Versailler Vertrag bevölkerung

Die britische Militärhistorikerin Correlli Barnett behauptete, der Versailler Vertrag sei “extrem nachsichtig im Vergleich zu den Friedensbedingungen, die Deutschland selbst, als sie den Krieg gewinnen wollte, den Alliierten aufzwingen wollte”. Außerdem sei es “kaum ein Schlag ins Handgelenk” gewesen, wenn man dem Vertrag von Brest-Litowsk gegenüberstehe, den Deutschland im März 1918 einer besiegten russischen SFSR auferlegt habe, die ein Drittel der russischen Bevölkerung (wenn auch überwiegend nicht-russischer Ethnie), die Hälfte der russischen Industrieunternehmen und neun Zehntel der russischen Kohleminen, gepaart mit einer Entschädigung von sechs Milliarden Mark, weggenommen habe. [210] Schließlich war die deutsche Wirtschaft auch unter den “grausamen” Bedingungen des Versailler Vertrages wieder in ihren Vorkriegsstatus zurückversetzt worden. Nach der Umsetzung des Vertrages wurde Oberschlesien zunächst von Großbritannien, Frankreich und Italien regiert. [149] Zwischen 1919 und 1921 kam es zu drei schweren Gewaltausbrüchen zwischen deutschen und polnischen Zivilisten, die dazu führten, dass auch deutsche und polnische Streitkräfte involviert waren. [149] [150] Im März 1921 hielt die Inter-Alliierte Kommission das Plebiszit in Oberschlesien ab, das trotz der vorherigen Gewalt friedlich verlief.

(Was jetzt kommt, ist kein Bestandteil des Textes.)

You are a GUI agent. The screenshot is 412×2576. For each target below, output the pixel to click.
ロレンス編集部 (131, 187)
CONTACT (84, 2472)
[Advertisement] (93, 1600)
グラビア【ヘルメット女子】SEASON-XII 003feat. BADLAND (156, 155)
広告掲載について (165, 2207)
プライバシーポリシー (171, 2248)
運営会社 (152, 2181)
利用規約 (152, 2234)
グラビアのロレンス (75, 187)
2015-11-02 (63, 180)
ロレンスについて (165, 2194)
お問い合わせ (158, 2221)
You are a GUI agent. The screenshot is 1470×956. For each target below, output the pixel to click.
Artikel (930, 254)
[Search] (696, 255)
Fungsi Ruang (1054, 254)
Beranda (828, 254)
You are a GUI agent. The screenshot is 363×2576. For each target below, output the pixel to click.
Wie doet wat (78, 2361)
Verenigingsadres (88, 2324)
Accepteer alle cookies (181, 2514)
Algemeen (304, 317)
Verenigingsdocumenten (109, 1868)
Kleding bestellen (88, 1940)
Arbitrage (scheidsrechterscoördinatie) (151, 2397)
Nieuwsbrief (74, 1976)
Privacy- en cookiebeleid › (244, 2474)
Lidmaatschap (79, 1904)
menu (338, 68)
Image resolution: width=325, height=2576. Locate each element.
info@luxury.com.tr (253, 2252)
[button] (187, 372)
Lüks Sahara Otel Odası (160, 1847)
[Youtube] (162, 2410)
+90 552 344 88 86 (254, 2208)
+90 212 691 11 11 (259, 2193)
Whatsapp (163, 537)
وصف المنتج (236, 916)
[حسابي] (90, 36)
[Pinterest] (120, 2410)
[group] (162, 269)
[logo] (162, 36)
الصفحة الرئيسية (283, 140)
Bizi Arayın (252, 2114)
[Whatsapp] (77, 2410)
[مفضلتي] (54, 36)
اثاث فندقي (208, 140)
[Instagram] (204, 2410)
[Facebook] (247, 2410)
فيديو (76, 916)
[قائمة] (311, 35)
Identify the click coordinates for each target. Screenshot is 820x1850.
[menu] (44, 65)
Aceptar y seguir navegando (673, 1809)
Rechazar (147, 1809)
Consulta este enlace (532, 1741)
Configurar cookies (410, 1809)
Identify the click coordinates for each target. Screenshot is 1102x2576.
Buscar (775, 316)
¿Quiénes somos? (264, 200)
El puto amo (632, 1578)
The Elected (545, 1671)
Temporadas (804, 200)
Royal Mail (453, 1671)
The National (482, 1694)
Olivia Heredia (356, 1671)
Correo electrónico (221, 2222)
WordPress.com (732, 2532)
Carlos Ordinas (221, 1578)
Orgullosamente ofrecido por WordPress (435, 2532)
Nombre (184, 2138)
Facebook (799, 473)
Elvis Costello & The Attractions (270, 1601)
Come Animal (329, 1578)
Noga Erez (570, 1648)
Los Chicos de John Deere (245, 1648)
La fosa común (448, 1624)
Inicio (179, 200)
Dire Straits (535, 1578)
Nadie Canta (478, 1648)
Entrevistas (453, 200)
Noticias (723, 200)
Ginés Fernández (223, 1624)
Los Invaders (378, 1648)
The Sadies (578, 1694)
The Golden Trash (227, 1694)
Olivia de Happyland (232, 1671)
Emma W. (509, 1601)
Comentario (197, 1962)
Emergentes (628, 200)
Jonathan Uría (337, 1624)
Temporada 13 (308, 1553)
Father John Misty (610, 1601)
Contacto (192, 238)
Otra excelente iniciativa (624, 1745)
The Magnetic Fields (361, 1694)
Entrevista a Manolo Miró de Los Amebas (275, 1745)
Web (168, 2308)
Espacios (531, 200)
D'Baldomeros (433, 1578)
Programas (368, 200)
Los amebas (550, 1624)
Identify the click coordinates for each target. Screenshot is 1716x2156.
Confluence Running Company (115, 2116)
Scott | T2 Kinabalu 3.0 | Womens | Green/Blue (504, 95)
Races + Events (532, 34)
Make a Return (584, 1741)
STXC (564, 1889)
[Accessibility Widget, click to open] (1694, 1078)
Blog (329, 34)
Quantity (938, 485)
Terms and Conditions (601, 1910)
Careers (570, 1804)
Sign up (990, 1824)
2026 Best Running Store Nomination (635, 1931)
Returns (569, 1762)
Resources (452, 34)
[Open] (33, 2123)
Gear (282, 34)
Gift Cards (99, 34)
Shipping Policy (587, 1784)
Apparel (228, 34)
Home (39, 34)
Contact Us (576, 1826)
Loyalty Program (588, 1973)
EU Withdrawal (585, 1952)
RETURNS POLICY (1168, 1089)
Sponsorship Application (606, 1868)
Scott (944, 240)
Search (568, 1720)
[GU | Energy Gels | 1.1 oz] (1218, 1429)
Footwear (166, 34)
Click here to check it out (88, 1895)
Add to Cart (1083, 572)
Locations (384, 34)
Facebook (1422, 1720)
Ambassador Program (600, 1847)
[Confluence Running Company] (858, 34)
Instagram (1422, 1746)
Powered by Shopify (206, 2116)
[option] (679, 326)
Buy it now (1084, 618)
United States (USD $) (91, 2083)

Die Volksabstimmung führte dazu, dass etwa 60 Prozent der Bevölkerung für den Verbleib der Provinz zu Deutschland stimmten. [151] Im Anschluss an die Abstimmung debattierte der Völkerbund über die Zukunft der Provinz. [152] 1922 wurde Oberschlesien geteilt: Oppeln blieb im Nordwesten bei Deutschland, während die Provinz Schlesien im Südosten nach Polen überführt wurde.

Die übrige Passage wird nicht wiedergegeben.